**What to produce:**
Only the lines from the one with "Task: Click the" through the last line of the data below are to be duplicated, exactly and without pictures.

START Dataset records

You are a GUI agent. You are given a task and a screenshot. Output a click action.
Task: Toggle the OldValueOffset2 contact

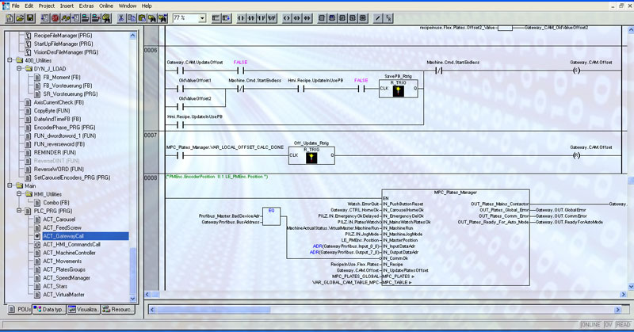coord(181,107)
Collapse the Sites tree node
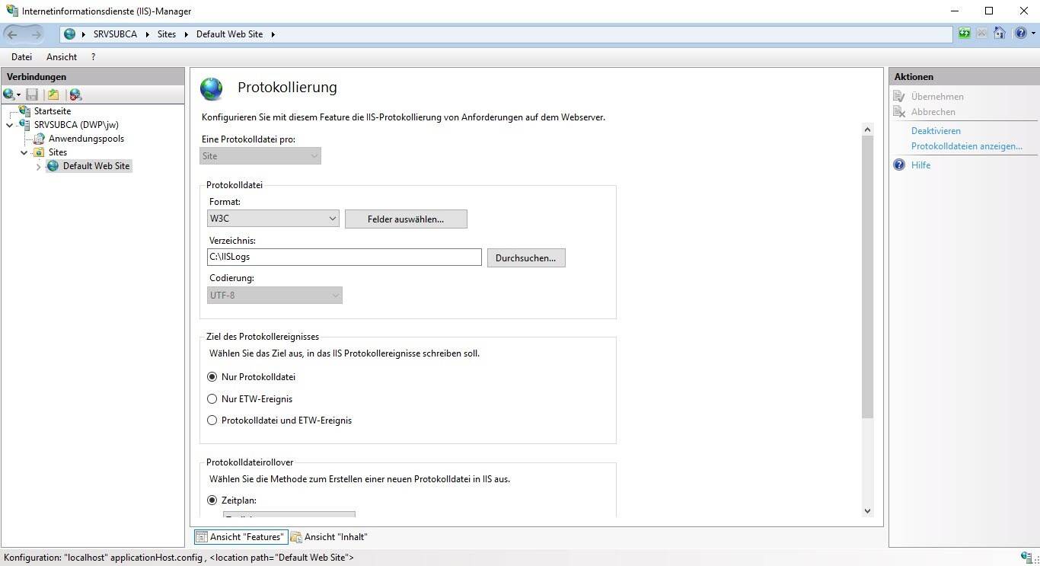The height and width of the screenshot is (566, 1040). click(24, 152)
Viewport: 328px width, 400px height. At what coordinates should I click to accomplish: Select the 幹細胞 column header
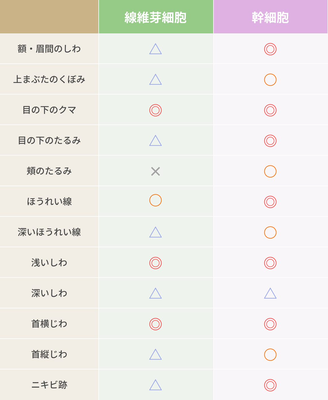tap(271, 17)
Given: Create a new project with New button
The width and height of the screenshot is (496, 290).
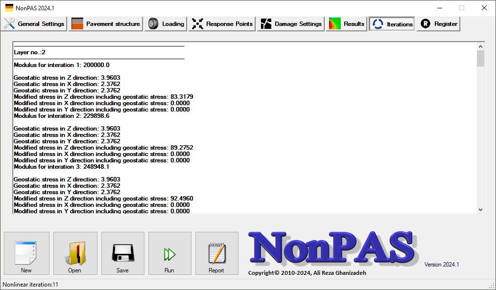Looking at the screenshot, I should pos(26,253).
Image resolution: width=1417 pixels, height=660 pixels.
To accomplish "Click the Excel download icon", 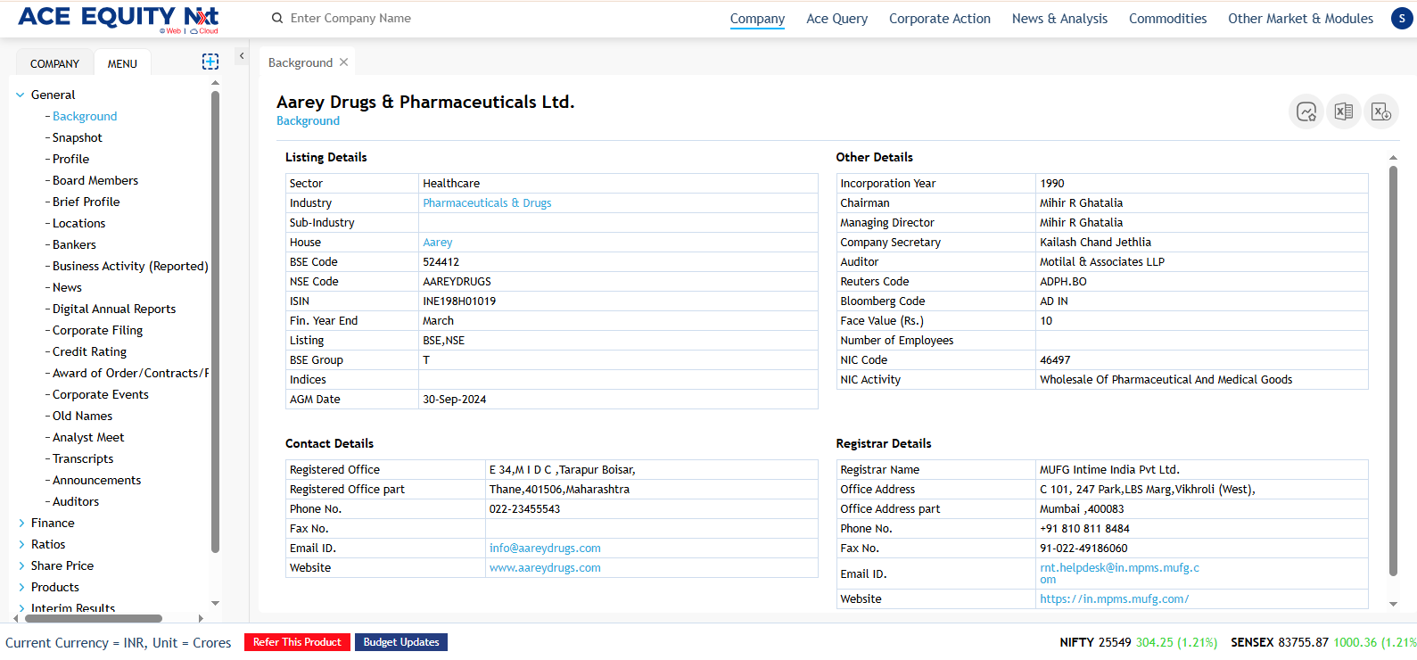I will [x=1380, y=111].
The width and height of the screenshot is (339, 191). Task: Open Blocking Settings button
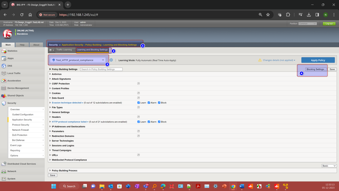[x=315, y=69]
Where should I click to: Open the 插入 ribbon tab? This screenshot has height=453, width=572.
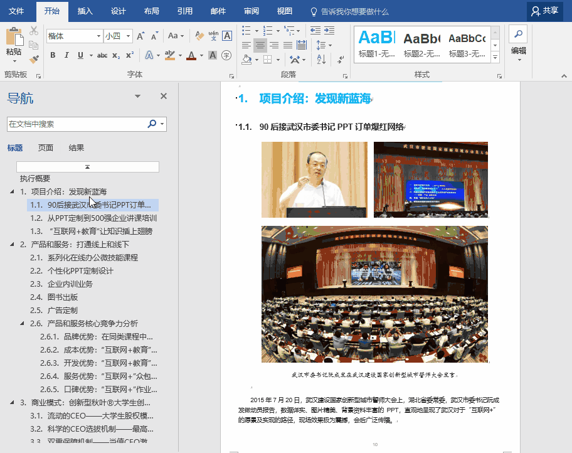[85, 11]
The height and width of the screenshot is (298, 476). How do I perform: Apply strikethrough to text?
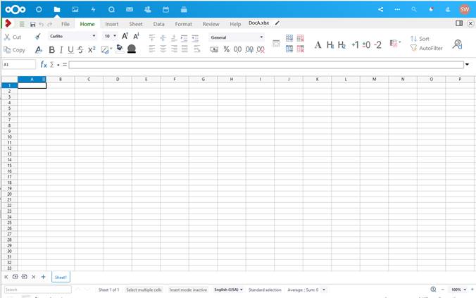point(80,49)
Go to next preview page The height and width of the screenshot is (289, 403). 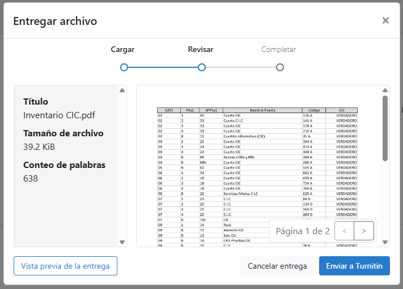click(364, 231)
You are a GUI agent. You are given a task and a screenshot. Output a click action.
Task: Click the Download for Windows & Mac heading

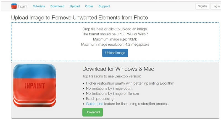pyautogui.click(x=118, y=69)
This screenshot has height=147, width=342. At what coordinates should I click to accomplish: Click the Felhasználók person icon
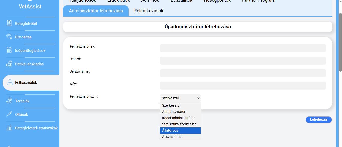coord(10,82)
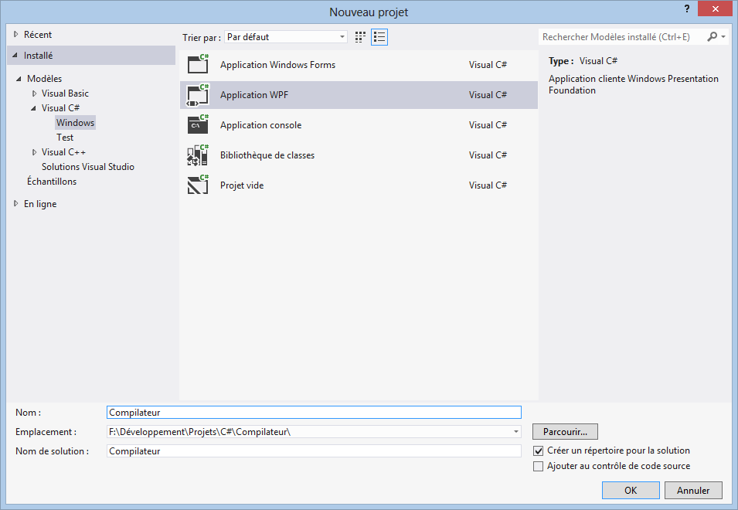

END Dataset records

**Answer box:**
Task: Click the Download for Windows & Mac heading

pyautogui.click(x=118, y=69)
This screenshot has height=147, width=342. At what coordinates should I click to accomplish: Click the Felhasználók person icon
coord(10,82)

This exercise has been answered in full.